### Exercise aim
Can you reproduce every line of the data below word for word, changing nothing?

### Records to process

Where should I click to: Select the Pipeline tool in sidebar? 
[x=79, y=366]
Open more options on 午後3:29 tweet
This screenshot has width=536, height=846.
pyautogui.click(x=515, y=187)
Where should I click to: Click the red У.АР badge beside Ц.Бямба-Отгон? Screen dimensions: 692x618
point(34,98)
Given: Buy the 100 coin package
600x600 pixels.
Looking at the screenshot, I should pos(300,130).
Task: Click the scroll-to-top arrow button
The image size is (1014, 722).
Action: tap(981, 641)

### Written reply
Where should I click to: Select the Pipeline tool in sidebar? 
[x=79, y=366]
Open more options on 午後3:29 tweet
This screenshot has width=536, height=846.
pyautogui.click(x=515, y=187)
Where should I click to: Click the red У.АР badge beside Ц.Бямба-Отгон? Screen dimensions: 692x618
point(34,98)
Given: Buy the 100 coin package
600x600 pixels.
Looking at the screenshot, I should pos(300,130).
Task: Click the scroll-to-top arrow button
The image size is (1014, 722).
Action: tap(981, 641)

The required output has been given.